Reading passage –
Open eboileau opened 1 year ago
The lack of clear GEO guideline (at least for scRNA-seq) leads to a plethora of different submission formats, many without metadata, etc. This is a nightmare... I largely underestimated how messy that would be! I'm just adding a few notes:
[ ] Loupe Cell Browser (.cloupe) export appears to be limited to projections, I need to check; otherwise binaries (crconverter) to generate .cloupe files do not seem to be open source. Skip for now, e.g. GSE162326.
[ ] Missing filelist.txt and/or mixed formats. There is no way of dealing with these, they are just too messy e.g. all samples mixed in a large TXT file w/o an easy way to match them with GEO SAMPLE entries, or MEX-like format combining multiple samples, with non-standard names, etc. Some examples include GSE175634, GSE168742, GSE133996, GSE165838,GSE121893, etc. We need to wrangle them manually.

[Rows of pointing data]
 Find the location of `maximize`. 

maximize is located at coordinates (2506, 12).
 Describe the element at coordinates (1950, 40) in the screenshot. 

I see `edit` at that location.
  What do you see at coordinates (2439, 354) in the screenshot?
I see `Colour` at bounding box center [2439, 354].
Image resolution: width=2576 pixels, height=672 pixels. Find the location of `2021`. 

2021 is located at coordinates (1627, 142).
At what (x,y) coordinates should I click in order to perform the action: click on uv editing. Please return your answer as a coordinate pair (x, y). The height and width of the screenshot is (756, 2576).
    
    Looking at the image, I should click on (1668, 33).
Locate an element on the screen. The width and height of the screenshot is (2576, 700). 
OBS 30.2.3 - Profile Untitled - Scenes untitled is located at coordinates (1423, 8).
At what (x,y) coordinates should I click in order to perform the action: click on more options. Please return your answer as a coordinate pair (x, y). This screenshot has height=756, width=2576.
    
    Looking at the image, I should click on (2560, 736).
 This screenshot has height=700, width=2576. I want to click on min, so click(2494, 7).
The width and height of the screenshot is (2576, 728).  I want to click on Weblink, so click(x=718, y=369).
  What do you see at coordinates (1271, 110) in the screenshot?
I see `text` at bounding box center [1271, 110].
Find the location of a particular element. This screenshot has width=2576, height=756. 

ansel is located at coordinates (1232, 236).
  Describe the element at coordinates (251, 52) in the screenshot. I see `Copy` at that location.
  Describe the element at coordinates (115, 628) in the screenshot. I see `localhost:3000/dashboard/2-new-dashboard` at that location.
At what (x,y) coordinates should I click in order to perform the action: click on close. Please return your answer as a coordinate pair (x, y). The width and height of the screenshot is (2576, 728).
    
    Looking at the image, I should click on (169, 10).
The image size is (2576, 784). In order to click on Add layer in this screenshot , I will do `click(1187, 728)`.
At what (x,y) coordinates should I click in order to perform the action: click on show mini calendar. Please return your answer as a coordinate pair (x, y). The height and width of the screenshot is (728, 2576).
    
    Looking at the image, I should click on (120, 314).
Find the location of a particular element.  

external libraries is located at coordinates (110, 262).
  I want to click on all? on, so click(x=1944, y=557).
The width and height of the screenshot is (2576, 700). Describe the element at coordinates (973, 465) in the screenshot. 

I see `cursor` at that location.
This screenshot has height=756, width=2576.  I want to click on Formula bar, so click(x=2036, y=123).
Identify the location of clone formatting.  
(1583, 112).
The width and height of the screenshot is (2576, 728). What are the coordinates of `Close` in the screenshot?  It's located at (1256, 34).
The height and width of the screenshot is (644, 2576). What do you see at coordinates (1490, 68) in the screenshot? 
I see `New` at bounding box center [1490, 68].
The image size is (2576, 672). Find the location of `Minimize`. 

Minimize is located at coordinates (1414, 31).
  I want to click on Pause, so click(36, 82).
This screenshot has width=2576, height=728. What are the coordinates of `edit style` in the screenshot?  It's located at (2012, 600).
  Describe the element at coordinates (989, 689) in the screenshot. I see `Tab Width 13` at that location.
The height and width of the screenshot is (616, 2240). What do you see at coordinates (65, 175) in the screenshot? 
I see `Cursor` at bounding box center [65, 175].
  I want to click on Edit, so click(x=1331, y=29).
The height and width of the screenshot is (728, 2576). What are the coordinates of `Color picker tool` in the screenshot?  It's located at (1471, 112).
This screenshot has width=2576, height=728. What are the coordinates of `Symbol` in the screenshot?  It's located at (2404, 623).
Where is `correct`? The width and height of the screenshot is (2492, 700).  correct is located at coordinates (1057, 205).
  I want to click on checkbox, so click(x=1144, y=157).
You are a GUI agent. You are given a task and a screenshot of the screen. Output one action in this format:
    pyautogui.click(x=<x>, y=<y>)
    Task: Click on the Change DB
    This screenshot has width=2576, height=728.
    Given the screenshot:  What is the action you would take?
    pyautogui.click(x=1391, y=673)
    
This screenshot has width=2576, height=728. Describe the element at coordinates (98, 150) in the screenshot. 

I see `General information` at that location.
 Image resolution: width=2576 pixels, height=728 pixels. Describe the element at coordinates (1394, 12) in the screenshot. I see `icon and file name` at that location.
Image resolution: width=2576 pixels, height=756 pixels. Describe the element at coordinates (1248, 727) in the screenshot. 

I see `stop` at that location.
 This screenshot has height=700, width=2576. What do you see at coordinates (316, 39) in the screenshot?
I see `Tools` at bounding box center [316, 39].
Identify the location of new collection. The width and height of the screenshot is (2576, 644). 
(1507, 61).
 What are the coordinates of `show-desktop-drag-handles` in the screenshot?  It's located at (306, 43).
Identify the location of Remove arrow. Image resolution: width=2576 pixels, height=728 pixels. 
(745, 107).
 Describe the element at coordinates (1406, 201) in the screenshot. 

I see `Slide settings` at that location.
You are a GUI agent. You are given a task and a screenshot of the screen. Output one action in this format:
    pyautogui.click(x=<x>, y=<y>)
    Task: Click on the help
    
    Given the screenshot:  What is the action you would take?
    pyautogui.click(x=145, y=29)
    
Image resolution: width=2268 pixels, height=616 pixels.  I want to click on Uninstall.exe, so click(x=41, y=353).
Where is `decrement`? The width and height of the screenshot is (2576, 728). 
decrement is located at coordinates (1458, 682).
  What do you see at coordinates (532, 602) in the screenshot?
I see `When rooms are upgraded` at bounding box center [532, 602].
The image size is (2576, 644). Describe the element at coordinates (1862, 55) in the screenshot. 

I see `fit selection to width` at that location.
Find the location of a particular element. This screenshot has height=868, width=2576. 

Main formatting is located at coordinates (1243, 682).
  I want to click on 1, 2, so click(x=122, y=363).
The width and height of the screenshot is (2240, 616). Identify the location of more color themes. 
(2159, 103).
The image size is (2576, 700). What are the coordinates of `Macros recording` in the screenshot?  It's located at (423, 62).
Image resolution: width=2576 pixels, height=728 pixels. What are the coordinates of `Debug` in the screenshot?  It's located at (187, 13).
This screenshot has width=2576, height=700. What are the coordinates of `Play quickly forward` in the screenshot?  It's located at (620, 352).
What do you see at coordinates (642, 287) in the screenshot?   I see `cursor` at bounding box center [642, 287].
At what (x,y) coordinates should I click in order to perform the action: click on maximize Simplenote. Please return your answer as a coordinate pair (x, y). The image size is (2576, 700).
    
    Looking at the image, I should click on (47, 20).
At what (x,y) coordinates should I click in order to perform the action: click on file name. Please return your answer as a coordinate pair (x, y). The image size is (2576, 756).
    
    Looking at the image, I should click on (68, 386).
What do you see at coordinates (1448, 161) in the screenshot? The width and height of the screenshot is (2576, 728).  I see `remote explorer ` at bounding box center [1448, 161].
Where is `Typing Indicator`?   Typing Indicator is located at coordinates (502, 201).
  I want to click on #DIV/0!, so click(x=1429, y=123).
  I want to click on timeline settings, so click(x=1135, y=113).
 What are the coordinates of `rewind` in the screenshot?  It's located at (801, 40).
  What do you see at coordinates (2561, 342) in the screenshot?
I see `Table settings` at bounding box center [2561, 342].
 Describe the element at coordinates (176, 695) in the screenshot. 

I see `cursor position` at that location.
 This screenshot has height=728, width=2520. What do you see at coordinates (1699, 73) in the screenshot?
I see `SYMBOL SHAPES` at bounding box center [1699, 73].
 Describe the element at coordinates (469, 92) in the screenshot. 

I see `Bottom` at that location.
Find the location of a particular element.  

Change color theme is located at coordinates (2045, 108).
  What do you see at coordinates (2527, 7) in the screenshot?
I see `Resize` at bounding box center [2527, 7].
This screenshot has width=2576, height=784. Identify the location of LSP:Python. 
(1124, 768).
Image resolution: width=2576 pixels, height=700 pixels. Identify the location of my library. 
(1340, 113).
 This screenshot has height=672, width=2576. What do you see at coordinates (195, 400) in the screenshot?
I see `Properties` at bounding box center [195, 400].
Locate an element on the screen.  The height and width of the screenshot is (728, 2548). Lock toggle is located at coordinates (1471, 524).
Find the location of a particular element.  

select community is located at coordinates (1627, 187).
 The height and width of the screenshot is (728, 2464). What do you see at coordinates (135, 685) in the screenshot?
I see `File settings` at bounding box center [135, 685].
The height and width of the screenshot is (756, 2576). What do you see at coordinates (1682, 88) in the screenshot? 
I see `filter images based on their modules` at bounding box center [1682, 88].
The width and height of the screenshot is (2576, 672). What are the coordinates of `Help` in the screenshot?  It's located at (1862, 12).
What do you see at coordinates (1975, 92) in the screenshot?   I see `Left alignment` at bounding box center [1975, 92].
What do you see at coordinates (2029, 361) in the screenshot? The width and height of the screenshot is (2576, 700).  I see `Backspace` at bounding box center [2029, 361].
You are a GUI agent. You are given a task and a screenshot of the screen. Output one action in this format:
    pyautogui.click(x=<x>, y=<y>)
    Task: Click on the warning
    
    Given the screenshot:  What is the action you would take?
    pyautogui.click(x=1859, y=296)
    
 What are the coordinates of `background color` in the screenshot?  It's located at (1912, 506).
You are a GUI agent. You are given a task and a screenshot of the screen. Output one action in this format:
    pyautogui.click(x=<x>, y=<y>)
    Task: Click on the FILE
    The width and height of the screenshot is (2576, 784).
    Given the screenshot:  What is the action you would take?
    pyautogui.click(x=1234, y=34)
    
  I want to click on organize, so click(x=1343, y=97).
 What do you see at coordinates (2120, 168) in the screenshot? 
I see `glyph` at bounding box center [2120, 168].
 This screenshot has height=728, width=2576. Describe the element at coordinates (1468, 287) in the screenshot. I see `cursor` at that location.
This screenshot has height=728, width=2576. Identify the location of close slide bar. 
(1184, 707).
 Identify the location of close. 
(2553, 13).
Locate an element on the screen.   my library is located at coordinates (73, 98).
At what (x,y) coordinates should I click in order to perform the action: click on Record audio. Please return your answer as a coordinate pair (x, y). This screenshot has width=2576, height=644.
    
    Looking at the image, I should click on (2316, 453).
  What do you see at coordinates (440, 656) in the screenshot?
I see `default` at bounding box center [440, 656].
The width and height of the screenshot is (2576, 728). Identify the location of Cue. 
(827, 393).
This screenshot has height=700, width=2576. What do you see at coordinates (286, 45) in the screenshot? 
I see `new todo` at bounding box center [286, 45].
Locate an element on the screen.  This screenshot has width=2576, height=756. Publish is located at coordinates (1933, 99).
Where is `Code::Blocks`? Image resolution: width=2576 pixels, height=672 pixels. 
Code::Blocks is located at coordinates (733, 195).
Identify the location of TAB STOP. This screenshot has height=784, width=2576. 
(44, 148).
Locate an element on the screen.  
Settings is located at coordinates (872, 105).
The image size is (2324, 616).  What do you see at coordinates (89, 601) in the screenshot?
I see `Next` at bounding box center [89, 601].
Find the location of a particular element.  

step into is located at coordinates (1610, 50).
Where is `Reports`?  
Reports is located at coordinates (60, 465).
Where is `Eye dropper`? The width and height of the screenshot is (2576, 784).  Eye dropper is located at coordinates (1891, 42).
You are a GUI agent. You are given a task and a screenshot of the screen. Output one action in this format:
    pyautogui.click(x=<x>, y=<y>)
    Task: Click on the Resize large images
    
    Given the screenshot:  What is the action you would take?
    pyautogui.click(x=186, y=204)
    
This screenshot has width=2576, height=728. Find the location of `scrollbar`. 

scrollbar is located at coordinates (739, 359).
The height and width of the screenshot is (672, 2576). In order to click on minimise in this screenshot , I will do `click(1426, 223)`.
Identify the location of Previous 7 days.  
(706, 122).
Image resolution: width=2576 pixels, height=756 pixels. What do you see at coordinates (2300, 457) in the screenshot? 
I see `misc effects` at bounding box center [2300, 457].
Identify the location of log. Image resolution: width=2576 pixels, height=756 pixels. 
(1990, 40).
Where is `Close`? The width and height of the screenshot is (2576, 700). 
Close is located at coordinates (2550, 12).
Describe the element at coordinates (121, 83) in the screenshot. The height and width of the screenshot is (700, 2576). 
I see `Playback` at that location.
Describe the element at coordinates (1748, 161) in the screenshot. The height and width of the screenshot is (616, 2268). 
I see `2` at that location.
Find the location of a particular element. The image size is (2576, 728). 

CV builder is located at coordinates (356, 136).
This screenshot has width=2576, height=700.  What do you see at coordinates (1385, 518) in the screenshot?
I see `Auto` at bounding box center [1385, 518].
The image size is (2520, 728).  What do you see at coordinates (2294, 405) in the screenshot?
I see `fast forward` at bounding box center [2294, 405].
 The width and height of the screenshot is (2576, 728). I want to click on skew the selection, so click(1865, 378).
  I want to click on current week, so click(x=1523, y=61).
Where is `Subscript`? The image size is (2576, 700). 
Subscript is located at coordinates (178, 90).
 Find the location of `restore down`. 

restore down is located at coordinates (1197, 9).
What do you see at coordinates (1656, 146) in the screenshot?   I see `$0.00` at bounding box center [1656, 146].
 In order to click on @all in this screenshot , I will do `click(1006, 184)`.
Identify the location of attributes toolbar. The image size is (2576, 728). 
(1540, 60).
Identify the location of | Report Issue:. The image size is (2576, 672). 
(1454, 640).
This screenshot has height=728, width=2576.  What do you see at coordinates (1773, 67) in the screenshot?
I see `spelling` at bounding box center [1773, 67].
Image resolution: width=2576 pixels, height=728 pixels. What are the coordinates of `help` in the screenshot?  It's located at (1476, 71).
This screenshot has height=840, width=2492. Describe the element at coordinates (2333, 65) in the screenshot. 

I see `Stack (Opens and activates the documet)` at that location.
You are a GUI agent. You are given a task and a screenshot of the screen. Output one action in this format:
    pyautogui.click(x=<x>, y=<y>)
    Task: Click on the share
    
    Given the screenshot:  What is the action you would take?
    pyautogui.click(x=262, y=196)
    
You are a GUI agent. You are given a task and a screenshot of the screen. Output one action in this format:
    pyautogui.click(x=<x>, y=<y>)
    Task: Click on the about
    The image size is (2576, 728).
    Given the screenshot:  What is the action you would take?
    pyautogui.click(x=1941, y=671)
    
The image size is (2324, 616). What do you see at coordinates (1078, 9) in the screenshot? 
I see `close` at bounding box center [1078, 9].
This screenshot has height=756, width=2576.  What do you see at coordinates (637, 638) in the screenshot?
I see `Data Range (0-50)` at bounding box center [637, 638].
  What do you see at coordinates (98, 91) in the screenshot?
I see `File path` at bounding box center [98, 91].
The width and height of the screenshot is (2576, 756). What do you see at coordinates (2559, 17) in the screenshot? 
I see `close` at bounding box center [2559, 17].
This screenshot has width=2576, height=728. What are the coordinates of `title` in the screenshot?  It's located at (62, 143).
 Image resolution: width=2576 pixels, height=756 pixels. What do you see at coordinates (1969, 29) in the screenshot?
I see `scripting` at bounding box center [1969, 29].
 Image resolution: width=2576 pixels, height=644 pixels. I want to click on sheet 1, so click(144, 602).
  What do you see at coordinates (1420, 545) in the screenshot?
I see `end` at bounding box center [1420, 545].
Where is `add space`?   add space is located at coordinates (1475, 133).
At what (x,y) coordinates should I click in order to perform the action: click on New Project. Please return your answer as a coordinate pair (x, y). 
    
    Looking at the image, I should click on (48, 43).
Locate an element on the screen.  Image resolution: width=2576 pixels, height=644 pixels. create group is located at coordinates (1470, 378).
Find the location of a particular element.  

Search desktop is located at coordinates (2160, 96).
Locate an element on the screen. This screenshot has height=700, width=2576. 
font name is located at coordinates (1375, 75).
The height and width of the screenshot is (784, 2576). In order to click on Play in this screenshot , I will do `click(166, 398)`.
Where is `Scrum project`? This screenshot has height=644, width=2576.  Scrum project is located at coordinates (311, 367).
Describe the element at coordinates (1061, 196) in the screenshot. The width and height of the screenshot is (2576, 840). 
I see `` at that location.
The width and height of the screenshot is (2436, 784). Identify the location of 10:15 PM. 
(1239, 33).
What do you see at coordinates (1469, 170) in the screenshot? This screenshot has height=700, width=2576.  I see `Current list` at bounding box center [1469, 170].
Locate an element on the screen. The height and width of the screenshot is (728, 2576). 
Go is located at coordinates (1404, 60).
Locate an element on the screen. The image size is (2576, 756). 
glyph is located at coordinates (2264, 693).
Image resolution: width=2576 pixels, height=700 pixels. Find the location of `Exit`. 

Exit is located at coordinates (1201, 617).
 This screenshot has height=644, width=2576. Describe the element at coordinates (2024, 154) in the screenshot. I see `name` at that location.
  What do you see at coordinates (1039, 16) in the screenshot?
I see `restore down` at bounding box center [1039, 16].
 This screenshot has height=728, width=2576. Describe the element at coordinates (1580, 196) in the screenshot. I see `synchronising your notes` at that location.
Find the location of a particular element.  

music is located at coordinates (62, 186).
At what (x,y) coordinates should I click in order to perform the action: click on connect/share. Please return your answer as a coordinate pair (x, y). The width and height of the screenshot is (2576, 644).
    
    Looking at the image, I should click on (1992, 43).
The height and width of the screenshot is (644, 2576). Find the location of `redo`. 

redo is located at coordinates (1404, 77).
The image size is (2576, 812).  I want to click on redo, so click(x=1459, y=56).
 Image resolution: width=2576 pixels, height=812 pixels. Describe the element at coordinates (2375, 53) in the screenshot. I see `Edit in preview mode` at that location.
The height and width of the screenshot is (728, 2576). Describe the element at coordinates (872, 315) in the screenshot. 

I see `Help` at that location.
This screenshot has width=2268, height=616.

Exercise task 1 –
In the note on GEO submission formats, which GEO accession is given as an example of the Loupe Cell Browser case to skip for now?
Exercise task 2 –
Copy everything in the note on GEO submission formats from "Open eboileau opened" down to "wrangle them manually.".
Exercise task 3 –
Proceed with the note on GEO submission formats, picking up after its final sentence.

Exercise answer 1 –
GSE162326

Exercise answer 2 –
Open eboileau opened 1 year ago
The lack of clear GEO guideline (at least for scRNA-seq) leads to a plethora of different submission formats, many without metadata, etc. This is a nightmare... I largely underestimated how messy that would be! I'm just adding a few notes:
[ ] Loupe Cell Browser (.cloupe) export appears to be limited to projections, I need to check; otherwise binaries (crconverter) to generate .cloupe files do not seem to be open source. Skip for now, e.g. GSE162326.
[ ] Missing filelist.txt and/or mixed formats. There is no way of dealing with these, they are just too messy e.g. all samples mixed in a large TXT file w/o an easy way to match them with GEO SAMPLE entries, or MEX-like format combining multiple samples, with non-standard names, etc. Some examples include GSE175634, GSE168742, GSE133996, GSE165838,GSE121893, etc. We need to wrangle them manually.

Exercise answer 3 –
[ ] Tar twice and uncompressed MEX format, all with same name. This is annoying, but we can deal with that manually: untar twice, rename files, change filelist.txt, and run wrangling.
[ ] H5 files (or mix of different formats incl. H5). We could possibly do something, reading them using Scanpy read_10x_h5
.
[ ] Robj.gz, e.g. GSE183852. Nope.
[ ] Some, like GSE129987, provide matrices in transposed format! It would be easy to just add an option to transpose it.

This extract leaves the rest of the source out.